__INPUT DATA__.
******
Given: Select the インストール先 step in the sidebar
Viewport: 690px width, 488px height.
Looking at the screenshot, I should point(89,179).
******
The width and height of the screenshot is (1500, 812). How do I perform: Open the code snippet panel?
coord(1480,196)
******
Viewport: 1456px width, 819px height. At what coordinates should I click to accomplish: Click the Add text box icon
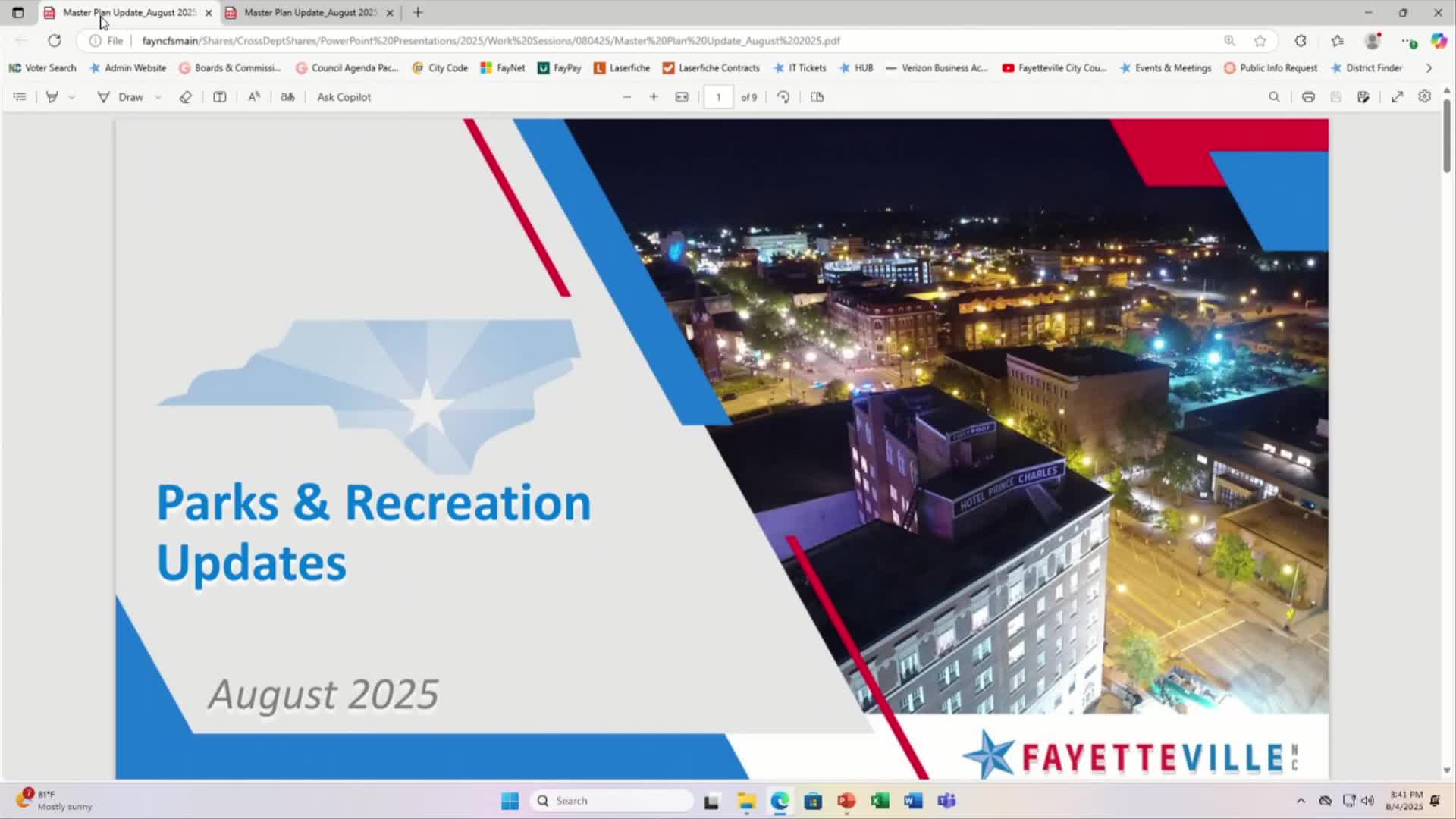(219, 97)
******
__AIM OF THE TASK__. Could you echo, word for word, the records from the line containing "Given: Select the インストール先 step in the sidebar" through the line containing "Looking at the", and nothing else?

__EXERCISE RESPONSE__.
Given: Select the インストール先 step in the sidebar
Viewport: 690px width, 488px height.
Looking at the screenshot, I should point(89,179).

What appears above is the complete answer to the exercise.